EXERCISE DESCRIPTION. In the entries below, find the line containing "Given: Click the". Write out that line and all lines after it, exactly, and nothing else.

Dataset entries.
☆ ☆ ☆ ☆
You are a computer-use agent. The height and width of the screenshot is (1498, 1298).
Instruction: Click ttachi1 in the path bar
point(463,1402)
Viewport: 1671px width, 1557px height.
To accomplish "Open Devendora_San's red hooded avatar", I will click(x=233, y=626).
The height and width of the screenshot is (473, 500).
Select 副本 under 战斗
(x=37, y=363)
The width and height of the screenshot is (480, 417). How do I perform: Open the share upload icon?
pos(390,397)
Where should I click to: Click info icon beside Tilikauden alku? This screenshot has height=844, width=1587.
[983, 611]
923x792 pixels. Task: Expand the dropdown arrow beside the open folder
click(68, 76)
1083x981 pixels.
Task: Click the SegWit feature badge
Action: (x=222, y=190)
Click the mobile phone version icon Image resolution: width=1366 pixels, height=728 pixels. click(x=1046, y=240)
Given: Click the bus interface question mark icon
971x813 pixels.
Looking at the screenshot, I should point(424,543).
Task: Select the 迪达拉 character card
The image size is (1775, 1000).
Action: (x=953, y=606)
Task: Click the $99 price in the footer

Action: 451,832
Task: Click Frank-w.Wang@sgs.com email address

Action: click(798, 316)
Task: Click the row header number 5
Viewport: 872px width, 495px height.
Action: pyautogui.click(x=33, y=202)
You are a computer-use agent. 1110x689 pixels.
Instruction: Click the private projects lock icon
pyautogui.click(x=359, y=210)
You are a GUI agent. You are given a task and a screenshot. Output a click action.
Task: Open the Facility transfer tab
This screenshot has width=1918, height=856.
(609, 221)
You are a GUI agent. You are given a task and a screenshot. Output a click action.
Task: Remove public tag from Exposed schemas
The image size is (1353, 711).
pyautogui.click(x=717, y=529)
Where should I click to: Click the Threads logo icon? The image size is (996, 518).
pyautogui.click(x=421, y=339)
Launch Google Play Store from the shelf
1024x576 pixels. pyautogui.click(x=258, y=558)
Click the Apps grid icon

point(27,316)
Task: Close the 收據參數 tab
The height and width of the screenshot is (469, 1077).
☆ ☆ ☆ ☆
OUTPUT OF THE TASK.
Given: Click the bus interface question mark icon
971x813 pixels.
Looking at the screenshot, I should point(424,543).
Task: Select the 迪达拉 character card
The image size is (1775, 1000).
Action: (x=953, y=606)
Task: Click the $99 price in the footer

Action: 451,832
Task: Click Frank-w.Wang@sgs.com email address

Action: click(798, 316)
Task: Click the row header number 5
Viewport: 872px width, 495px height.
Action: pyautogui.click(x=33, y=202)
You are a computer-use agent. 1110x689 pixels.
Instruction: Click the private projects lock icon
pyautogui.click(x=359, y=210)
You are a GUI agent. You are given a task and a screenshot. Output a click action.
Task: Open the Facility transfer tab
This screenshot has width=1918, height=856.
(609, 221)
You are a GUI agent. You are given a task and a screenshot. Output a click action.
Task: Remove public tag from Exposed schemas
The image size is (1353, 711).
pyautogui.click(x=717, y=529)
Where should I click to: Click the Threads logo icon? The image size is (996, 518).
pyautogui.click(x=421, y=339)
Launch Google Play Store from the shelf
1024x576 pixels. pyautogui.click(x=258, y=558)
Click the Apps grid icon

point(27,316)
Task: Close the 收據參數 tab
The height and width of the screenshot is (469, 1077).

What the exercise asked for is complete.